MESSAGGIO DEL SEGRETARIO GENERALE DELLE NAZIONI UNITE
IN OCCASIONE DELLA GIORNATA INTERNAZIONALE
PER L’ELIMINAZIONE DELLA POVERTA’
17 ottobre 2001


(UN/DPI Photo #187738C)

Kofi Annan avverte che milioni di persone in più saranno soggette alla povertà, a causa degli effetti economici a seguito degli eventi dell’ 11 settembre. Egli richiede un rinnovato impegno per il miglioramento delle condizioni dei diseredati, come sancito nella Dichiarazione del Millennio.

Poco più di un anno fa, gli Stati Membri delle Nazioni Unite si riunirono a New York, in occasione del Vertice del Millennio, per definire l’agenda del ventunesimo secolo, cioè un piano volto a raggiungere la libertà dalla paura, la libertà dal bisogno, la preservazione delle risorse del nostro pianeta e la riforma delle Nazioni Unite. Essi si impegnarono a liberare i propri popoli da "le abiette e disumane condizioni di estrema povertà, a cui sono attualmente soggetti oltre un miliardo di persone" e si imposero "di dimezzare, entro il 2015, la percentuale della popolazione mondiale il cui reddito è inferiore a un dollaro al giorno".

Poco più di un mese fa, i tragici eventi che sconvolsero l’umanità ci indussero a comprendere la necessità per la comunità internazionale di lavorare insieme, ancor più strettamente, allo scopo di far fronte alle complesse sfide del nostro tempo. Da allora, la nostra missione volta a combattere la povertà, migliorare le condizioni di vita degli essere umani ovunque e ridurre la loro vulnerabilità, è divenuta più importante ed urgente che mai. L’impatto della strage dell’11 settembre minaccia di riverberarsi sul mondo intero in modalità tali da rendere più vulnerabili alla povertà tanti altri milioni di esseri umani, rispetto a prima.

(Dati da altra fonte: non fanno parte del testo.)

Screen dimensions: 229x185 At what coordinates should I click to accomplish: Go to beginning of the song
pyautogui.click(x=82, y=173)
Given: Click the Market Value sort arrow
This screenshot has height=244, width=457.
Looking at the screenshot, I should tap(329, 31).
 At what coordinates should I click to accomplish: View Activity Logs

Oggi, oltre 1,2 miliardo di persone vive in estrema povertà. Come conseguenza degli attacchi dell’11 settembre, si prevede un significativo rallentamento dell’economia mondiale, rischiando di dipanare i progressi raggiunti così difficilmente nell’ambito dello sviluppo. La Banca Mondiale stima che, come risultato, 15 milioni di persone in più potrebbero trovarsi, l’anno prossimo, in condizioni di miseria. Gli effetti della caduta dei prezzi dei beni primari, la tensione politica, l’abbassamento dei prezzi del petrolio, la diminuzione degli investimenti, il calo degli introiti provenienti dal settore turistico, l’ascesa dei costi del commercio e i movimenti dei rifugiati incideranno sui meno abbienti.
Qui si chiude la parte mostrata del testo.